#### Brief:
Look through the entries below, please, and copy every line with the word "computer".

#### Supplied records:
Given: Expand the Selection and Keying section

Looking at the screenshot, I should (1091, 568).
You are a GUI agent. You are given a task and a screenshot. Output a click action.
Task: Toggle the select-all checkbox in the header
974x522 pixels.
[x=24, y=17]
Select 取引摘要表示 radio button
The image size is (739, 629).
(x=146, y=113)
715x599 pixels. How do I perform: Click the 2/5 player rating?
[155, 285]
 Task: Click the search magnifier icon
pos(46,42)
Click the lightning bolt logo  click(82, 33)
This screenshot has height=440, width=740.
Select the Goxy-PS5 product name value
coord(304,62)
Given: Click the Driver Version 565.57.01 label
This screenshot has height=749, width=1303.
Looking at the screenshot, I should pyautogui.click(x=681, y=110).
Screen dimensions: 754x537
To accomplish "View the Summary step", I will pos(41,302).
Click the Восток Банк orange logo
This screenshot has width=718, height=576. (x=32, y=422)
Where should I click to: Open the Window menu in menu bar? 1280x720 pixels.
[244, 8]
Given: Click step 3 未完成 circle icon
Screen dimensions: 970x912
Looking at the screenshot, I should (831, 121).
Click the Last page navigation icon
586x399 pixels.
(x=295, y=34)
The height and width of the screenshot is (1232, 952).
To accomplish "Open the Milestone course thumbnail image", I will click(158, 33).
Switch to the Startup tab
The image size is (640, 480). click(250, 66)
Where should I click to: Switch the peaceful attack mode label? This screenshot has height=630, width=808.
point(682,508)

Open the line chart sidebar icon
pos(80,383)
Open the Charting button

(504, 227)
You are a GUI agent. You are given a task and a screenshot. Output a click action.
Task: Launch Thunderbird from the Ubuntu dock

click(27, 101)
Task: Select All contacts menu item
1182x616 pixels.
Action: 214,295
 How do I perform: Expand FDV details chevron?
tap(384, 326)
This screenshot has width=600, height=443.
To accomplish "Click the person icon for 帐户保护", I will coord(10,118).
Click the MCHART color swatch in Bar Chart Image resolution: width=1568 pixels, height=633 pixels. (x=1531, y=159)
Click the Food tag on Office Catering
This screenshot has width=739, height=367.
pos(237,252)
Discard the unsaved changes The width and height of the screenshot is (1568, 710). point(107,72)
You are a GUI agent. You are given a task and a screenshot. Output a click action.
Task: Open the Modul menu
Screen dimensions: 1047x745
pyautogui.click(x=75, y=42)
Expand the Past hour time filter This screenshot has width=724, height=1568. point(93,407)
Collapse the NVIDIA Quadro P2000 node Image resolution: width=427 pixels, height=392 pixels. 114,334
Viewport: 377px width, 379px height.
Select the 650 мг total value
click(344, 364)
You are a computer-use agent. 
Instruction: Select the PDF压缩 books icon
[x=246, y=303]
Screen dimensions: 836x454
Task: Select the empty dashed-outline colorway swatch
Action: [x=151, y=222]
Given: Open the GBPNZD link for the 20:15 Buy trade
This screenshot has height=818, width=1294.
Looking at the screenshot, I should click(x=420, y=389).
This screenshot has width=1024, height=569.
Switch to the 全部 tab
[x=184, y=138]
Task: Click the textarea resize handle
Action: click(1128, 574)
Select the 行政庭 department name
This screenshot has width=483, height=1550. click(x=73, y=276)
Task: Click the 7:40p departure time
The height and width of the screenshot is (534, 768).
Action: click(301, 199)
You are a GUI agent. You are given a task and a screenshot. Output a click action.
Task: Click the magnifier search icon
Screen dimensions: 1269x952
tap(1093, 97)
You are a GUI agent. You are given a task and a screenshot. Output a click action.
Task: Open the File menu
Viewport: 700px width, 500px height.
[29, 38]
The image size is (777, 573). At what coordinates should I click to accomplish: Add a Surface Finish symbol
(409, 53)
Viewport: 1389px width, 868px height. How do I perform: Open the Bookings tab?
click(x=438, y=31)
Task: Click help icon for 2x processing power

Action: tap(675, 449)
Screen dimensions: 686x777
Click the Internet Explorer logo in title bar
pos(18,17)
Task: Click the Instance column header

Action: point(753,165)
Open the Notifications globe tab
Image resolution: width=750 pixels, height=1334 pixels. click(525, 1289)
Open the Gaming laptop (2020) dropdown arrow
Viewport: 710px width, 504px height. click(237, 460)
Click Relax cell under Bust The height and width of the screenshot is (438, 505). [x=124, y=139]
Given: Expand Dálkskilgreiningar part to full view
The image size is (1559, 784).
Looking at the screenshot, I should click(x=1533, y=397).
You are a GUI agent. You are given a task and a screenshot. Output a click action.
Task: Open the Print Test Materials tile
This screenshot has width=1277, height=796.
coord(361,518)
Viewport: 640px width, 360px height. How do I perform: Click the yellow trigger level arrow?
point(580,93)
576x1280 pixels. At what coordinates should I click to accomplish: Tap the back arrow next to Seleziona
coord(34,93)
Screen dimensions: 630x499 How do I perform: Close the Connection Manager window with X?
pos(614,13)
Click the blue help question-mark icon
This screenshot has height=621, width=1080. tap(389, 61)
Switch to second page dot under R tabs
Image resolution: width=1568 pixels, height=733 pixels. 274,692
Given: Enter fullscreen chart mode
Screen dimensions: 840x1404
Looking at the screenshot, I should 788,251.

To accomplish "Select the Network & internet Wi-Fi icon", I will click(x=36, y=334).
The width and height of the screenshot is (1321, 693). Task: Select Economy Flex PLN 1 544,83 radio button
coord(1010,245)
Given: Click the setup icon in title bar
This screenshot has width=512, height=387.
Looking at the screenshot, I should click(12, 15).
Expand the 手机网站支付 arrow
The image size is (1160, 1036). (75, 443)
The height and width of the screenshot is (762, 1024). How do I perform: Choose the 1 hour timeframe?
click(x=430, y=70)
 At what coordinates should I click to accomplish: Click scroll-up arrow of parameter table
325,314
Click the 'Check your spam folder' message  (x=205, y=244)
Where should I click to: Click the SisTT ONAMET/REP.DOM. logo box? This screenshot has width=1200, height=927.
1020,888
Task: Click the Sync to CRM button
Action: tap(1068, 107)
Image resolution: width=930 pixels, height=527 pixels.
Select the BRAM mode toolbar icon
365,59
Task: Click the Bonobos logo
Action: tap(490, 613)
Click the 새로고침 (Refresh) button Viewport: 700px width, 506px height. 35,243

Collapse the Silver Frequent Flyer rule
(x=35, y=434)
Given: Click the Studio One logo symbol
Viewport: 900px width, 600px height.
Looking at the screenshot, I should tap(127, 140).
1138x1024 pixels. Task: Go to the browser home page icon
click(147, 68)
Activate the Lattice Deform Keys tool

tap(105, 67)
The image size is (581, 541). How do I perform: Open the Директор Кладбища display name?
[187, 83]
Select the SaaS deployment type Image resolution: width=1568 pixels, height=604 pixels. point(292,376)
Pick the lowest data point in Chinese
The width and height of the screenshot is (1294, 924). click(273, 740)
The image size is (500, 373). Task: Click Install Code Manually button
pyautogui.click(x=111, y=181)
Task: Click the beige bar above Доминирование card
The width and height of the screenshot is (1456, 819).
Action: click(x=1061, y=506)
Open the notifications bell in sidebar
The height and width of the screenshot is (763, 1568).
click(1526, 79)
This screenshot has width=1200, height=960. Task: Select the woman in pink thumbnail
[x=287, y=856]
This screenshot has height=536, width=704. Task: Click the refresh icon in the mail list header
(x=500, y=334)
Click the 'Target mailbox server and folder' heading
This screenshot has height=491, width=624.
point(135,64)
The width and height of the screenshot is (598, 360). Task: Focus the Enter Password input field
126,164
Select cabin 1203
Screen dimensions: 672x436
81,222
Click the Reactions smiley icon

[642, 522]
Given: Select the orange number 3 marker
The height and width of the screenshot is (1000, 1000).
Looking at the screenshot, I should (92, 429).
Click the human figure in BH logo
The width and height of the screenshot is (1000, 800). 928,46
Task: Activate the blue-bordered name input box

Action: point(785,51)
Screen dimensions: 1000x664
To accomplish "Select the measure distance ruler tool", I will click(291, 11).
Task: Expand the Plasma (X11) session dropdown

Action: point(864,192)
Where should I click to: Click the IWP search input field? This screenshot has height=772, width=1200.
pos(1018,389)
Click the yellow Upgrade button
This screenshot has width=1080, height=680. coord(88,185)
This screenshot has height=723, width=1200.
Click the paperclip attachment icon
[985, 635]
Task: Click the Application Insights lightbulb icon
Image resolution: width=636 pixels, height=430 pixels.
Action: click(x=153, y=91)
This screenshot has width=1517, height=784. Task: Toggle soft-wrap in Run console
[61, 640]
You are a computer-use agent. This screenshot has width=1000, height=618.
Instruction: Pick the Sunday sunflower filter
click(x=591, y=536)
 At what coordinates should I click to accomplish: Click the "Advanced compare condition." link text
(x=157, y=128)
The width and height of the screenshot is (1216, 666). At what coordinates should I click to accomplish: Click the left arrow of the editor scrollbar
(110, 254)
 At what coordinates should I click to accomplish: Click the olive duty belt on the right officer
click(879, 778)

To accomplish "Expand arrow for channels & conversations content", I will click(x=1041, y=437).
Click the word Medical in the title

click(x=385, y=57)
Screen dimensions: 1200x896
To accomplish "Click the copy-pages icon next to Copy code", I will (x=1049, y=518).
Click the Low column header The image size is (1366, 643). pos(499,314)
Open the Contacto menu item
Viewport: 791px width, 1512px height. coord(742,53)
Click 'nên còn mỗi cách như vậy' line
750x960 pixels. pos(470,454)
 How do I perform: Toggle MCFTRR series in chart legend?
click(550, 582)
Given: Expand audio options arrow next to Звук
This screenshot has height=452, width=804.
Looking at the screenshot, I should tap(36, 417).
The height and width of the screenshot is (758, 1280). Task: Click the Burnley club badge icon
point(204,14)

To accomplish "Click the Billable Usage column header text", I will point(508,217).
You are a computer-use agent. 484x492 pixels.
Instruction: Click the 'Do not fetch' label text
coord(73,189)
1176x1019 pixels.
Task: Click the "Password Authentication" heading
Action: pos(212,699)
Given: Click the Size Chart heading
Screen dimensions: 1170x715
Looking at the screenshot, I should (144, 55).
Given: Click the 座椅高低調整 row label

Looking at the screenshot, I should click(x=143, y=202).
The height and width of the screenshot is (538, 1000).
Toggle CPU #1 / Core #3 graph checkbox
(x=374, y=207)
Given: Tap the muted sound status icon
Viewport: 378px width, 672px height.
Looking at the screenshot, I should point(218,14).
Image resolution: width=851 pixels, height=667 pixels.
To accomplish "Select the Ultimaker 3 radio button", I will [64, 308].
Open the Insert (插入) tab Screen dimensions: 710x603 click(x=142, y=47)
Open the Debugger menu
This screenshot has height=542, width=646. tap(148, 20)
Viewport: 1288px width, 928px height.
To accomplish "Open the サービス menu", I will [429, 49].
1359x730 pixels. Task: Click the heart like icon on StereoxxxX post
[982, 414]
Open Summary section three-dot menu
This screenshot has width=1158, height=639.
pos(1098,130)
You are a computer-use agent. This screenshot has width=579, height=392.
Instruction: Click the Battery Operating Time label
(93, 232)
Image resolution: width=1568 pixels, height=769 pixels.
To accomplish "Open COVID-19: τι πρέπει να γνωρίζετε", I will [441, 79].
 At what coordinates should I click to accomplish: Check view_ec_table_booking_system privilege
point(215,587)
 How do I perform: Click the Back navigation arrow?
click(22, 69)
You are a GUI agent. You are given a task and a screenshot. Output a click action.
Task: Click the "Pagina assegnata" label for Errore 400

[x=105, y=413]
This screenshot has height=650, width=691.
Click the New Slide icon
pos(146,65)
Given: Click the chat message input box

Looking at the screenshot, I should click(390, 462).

#### Answer to this exercise:
You are a computer-use agent. 
You are a computer-use agent. This screenshot has width=1000, height=618.
You are a computer-use agent. 484x492 pixels.
You are a computer-use agent. This screenshot has width=579, height=392.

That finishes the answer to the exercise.